Former State Senator Charles Hayden, you may recall, wrote a biography about his father, Judge Daniel J. Hayden, for the newspaper back in 1934. In it, Hayden wrote that an Indian reservation had been located near the Hayden family home and grist mill for a few years, that Ulay [the original and probably correct spelling of Ouray] was chief, and that the tribe was moved west. This no doubt refers to the area around the hamlet of Tabeguache as it is a stretch to think the Tabeguache post office was here, and the reservation was over there.

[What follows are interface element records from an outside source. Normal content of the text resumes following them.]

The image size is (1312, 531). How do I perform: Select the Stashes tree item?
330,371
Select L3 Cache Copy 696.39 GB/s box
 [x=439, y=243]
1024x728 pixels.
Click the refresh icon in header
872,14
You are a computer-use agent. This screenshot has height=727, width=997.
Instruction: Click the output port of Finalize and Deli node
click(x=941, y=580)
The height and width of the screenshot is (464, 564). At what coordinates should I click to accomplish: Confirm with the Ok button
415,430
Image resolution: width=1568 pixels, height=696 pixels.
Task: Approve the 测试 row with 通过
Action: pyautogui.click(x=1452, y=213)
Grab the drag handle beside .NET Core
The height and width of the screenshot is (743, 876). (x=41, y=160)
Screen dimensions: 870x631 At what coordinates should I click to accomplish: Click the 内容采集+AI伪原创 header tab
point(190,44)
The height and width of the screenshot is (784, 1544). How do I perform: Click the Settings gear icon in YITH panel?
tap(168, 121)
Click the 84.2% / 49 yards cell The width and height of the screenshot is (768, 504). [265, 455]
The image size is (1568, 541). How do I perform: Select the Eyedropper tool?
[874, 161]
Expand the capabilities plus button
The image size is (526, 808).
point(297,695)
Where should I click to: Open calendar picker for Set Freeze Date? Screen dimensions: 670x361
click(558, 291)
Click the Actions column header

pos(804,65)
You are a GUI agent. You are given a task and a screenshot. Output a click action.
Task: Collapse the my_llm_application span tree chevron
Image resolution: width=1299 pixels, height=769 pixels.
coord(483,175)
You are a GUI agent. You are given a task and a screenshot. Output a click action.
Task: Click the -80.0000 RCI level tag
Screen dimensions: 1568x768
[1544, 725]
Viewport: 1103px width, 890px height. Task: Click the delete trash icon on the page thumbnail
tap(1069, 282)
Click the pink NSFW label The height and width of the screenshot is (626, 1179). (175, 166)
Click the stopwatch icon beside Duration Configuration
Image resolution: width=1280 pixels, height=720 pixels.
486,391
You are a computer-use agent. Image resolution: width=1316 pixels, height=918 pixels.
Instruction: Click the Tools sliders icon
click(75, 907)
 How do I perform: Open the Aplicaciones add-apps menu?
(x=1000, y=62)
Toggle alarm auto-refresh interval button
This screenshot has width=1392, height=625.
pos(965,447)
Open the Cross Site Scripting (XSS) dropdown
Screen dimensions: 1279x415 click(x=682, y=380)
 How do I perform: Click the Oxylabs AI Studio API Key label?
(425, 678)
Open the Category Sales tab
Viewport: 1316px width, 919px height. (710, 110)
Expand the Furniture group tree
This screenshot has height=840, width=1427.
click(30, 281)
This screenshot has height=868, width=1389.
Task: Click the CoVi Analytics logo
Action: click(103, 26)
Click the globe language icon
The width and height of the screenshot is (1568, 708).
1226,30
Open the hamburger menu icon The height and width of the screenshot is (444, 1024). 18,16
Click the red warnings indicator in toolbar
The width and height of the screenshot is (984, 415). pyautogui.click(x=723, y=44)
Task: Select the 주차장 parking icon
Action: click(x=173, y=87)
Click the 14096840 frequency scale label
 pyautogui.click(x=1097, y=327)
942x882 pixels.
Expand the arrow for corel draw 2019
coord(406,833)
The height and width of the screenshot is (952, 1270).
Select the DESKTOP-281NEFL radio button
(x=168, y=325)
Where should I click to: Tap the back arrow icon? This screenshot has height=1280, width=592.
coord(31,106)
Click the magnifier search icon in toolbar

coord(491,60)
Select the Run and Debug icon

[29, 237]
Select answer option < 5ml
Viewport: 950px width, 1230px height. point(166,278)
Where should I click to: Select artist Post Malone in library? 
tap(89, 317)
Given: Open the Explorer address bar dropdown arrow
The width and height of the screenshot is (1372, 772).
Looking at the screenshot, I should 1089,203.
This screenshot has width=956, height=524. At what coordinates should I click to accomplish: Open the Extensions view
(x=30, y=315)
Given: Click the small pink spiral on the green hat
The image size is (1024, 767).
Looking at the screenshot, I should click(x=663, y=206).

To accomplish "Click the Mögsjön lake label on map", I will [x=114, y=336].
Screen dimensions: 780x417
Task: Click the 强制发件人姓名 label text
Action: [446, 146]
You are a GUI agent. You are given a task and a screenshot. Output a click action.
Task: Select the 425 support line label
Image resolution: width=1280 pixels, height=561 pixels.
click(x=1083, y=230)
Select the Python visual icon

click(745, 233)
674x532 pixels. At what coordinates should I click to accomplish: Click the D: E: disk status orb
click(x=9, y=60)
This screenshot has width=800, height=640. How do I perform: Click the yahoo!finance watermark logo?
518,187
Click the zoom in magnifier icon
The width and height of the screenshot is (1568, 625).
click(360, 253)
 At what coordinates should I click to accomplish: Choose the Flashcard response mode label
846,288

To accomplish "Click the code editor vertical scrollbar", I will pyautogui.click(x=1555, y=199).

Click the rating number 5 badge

This places the post office near Badito, though whither north, south, east or west is unknown, to this writer, anyway. ”Near” the Hayden property is the only directive. Early accounts of Badito, the second Huerfano County seat (after Autobees in now Pueblo County), or third (if you count the temporary seat at Doyle’s ranch in late 1861), and a settlement claiming some 500 residents in its vicinity by the early 1870s, include no information about a nearby Indian reservation having been recently located nearby. Perhaps it was the influx of these settlers that caused the closure of the reservation post office. There was indeed an Indian reservation in the general area, but it seems to have been in Pueblo County not far from the short-lived “New Fort Wise,” aka Fort Reynolds, aka Marcy’s Camp, established in 1866-7 on the Arkansas River.
Ute reservations were scattered, and it is dubious all Utes lived on them at any one time until about 1880. An 1863 treaty ceded the San Luis Valley to the government, and an 1868 treaty created a reservation in the Cochetopa Hills. Gold was discovered there, so the Indians were not wanted there and it is possible the government deposited the residents in various places, like Huerfano County. Since Ouray was considered one of the few good Indians not dead, and a peaceable man, the government may have let him choose a home site compatible with his way of life and comfort – at least until the good settlers of Badito pushed him out. In 1874 a treaty sent the people to the very southwestern part of the state, but after the Meeker Massacre in 1879, practically the entire Ute nation was removed to Utah.
And so Tabeguache passed into history. Too bad it got lost.